Outre le caractère massif de la consommation de produits phytopharmaceutiques dans les deux cas nationaux évoqués, cette situation décrit le renforcement d'une trajectoire technologique fondée sur de hauts niveaux d'intrants alors que des alternatives existent pour la protection des cultures et la lutte contre les ravageurs. En ce qui concerne la gestion des mauvaises herbes par exemple, les techniques de désherbage mécanique ou des pratiques de rotations culturales peuvent constituer des solutions alternatives à l’application de glyphosate (Butault et al., 2010 ; Jacquet et al., 2011).

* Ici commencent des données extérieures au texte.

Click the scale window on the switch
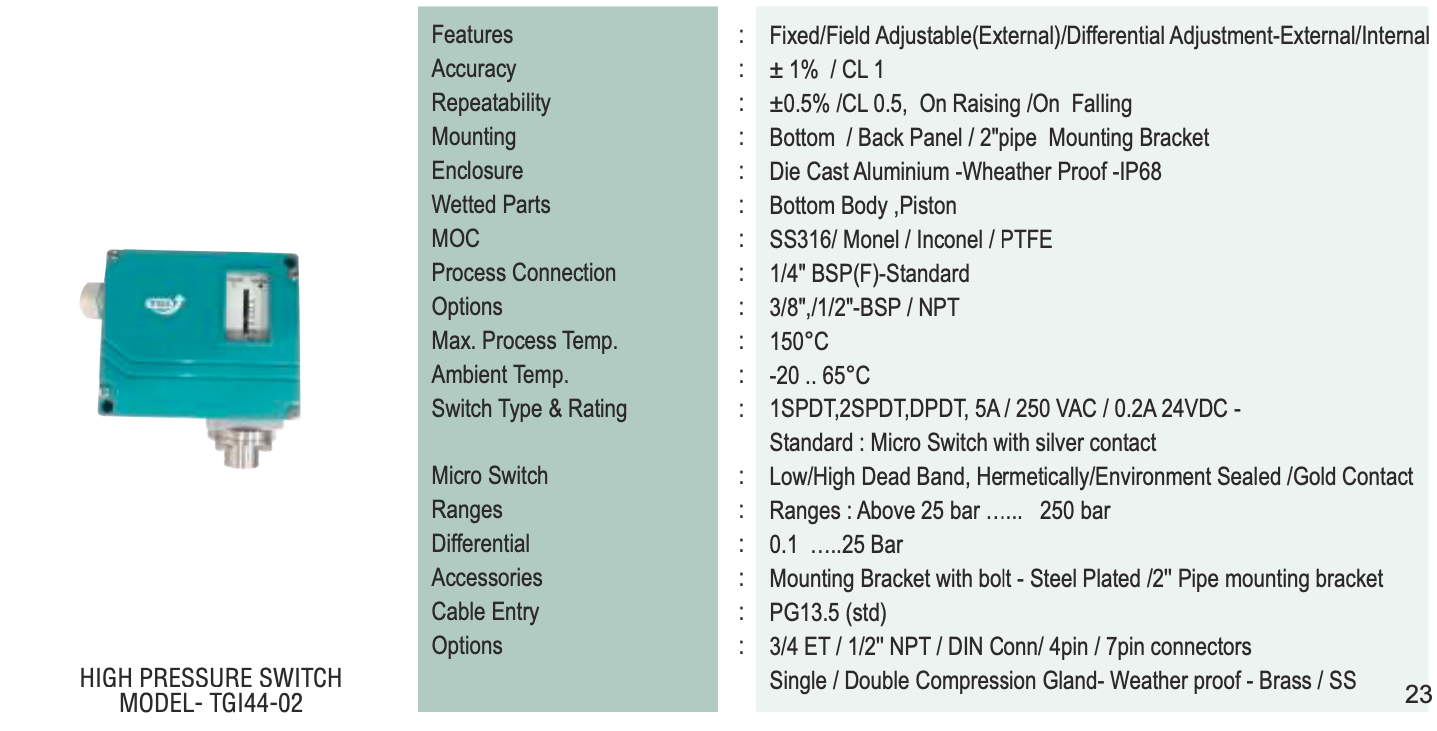 pos(241,301)
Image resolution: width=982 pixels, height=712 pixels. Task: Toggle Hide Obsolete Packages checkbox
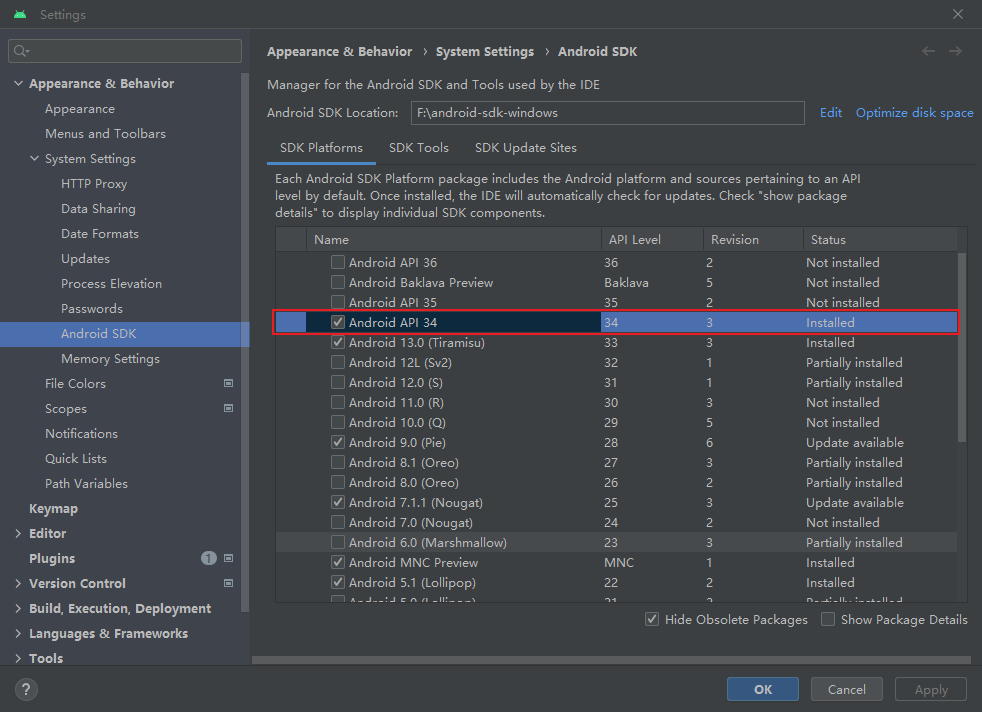point(652,620)
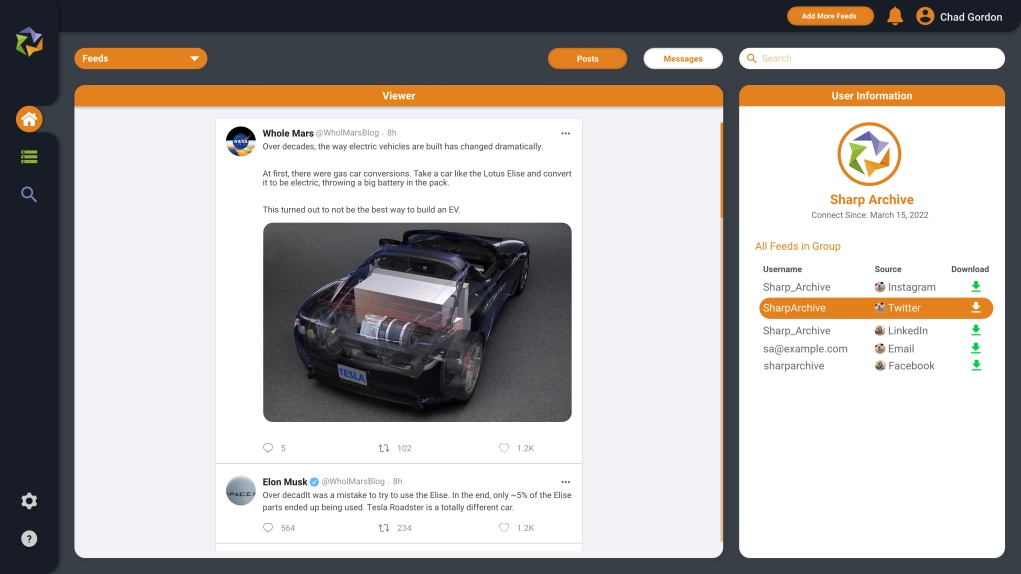Like the Whole Mars post
The height and width of the screenshot is (574, 1021).
(504, 448)

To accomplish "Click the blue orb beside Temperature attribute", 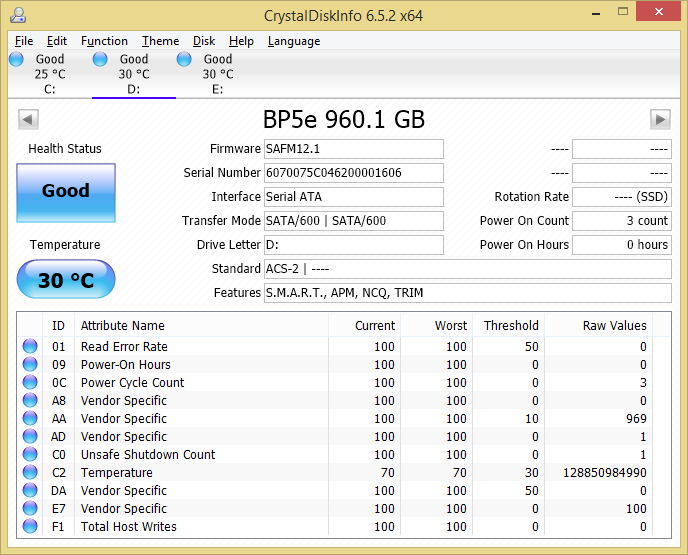I will 30,473.
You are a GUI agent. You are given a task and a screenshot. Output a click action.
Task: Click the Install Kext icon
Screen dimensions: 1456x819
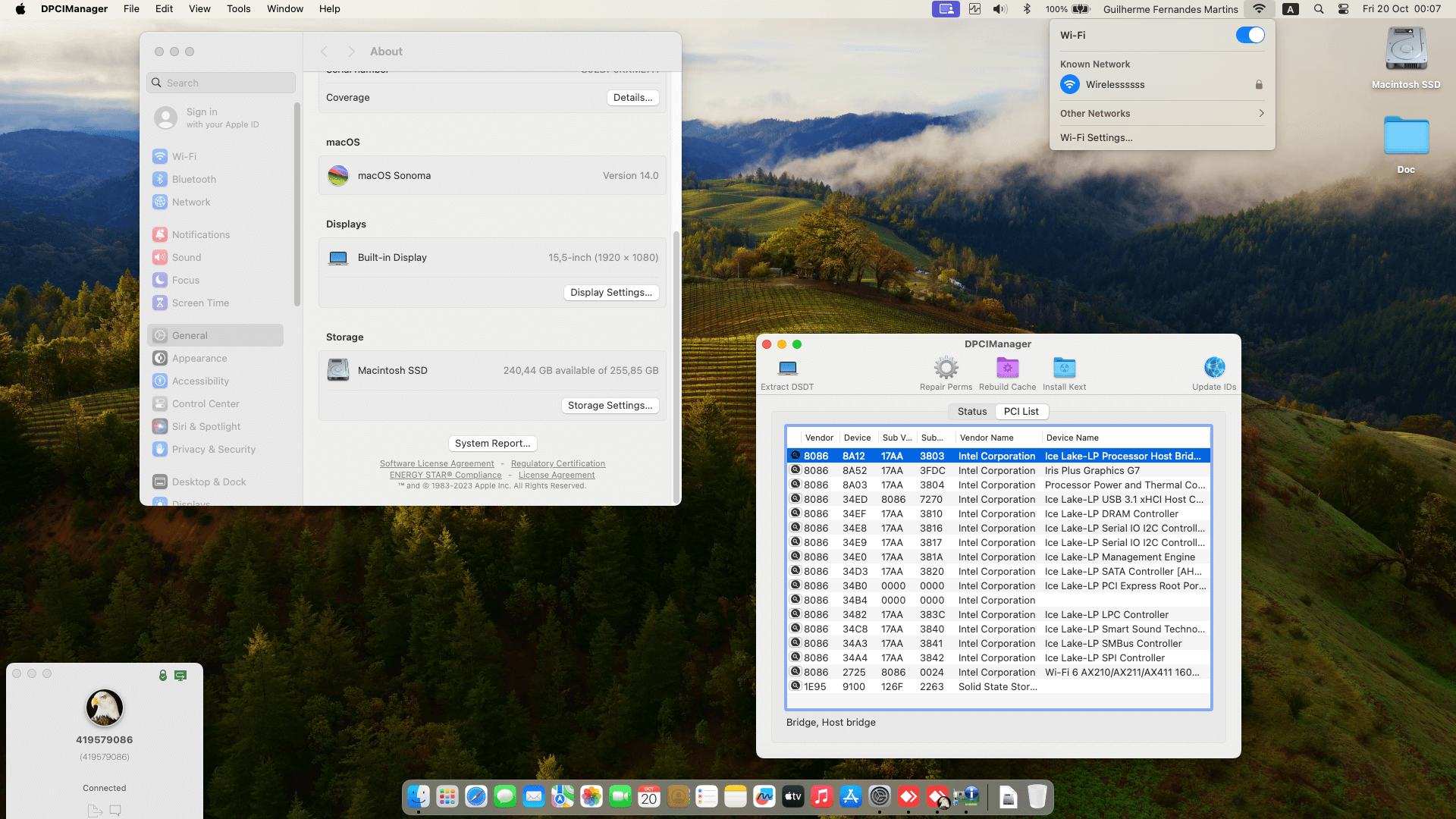(1064, 369)
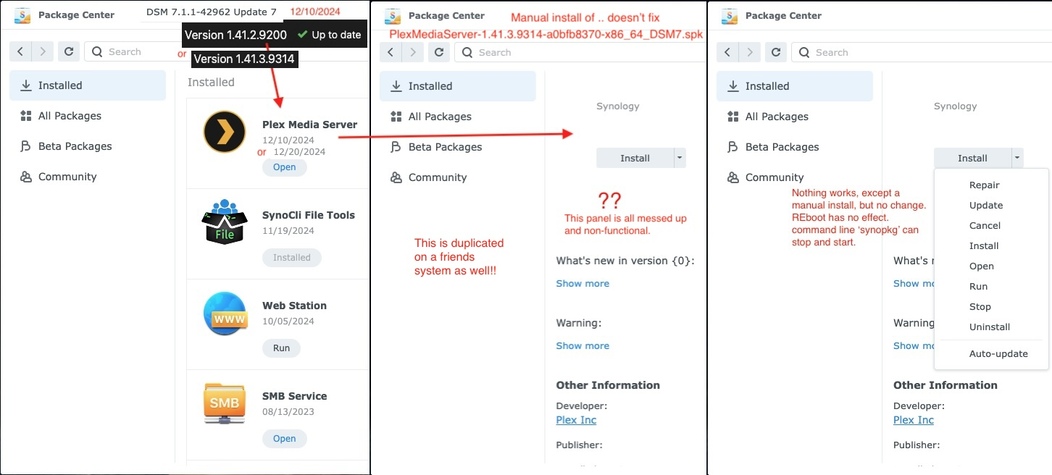Expand Show more under What's new, middle panel

[582, 284]
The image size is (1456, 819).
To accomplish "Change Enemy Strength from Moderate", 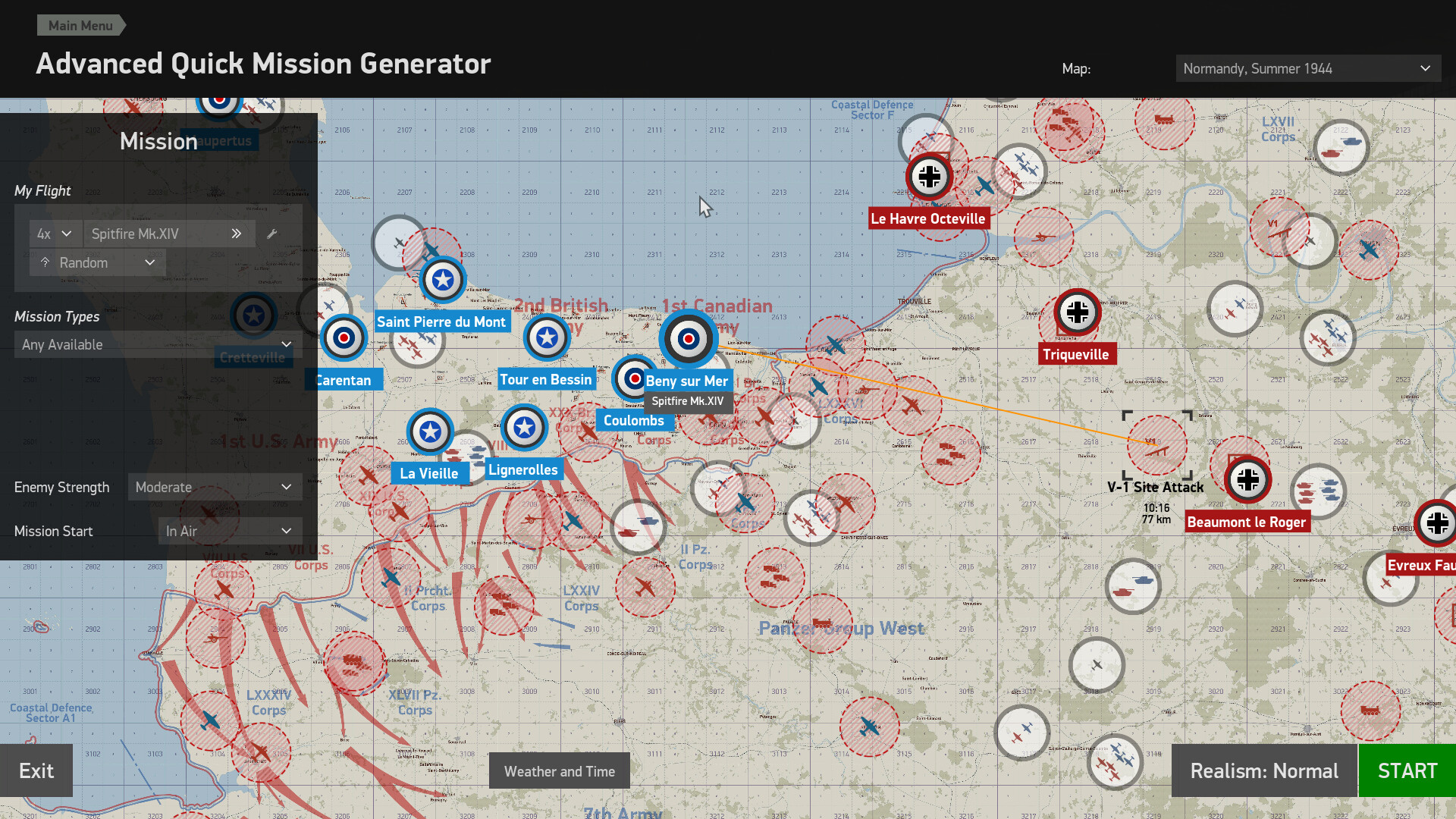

Hors-texte 1 : Enjeux économiques liés aux marchés de vente de pesticides

Les chiffres disponibles montrent l’importance du marché mondial que représente la vente de produits phytopharmaceutiques (près de 40 milliards de dollars en 2008, soit environ 29 milliards d’euros, selon McDougall, 2008). Ce marché est en expansion (entre 1990 et 2008, les ventes mondiales de produits phytopharmaceutiques ont augmenté de plus de 50% selon Pelaez et al., 2010). Il se caractérise de plus par une situation d'oligopole : en 2007, six firmes multinationales (Bayer, Syngenta, Basf, Monsanto, Dow, DuPont) étaient responsables de 68% des ventes mondiales de produits phytopharmaceutiques. Au Brésil, ces mêmes firmes contrôlent 86% du marché (Pelaez et al., 2009).

Selon les représentants des industries vendeuses de ces produits15, le marché français représentait en 2011 1,9 milliards d’euros. Ce marché serait en expansion : les firmes évoquent une augmentation de 5% entre 2010 et 2011. Le marché des produits phytosanitaires au Brésil est aussi très important. En 2008, 84% des produits phytosanitaires vendus en Amérique Latine ont été commercialisés au Brésil (McDougall, 2008). Selon le SINDAG ce marché se caractérise aussi par une forte progression depuis le début des années 2000 : la vente de produits phytosanitaires représentait un marché de 1,5 milliard d’euros en 2001, et de plus de 5,2 milliards d’euros en 2008. Ces chiffres ne prennent pas en compte la quantité de pesticides vendus de manière illégale (Londres, 2011).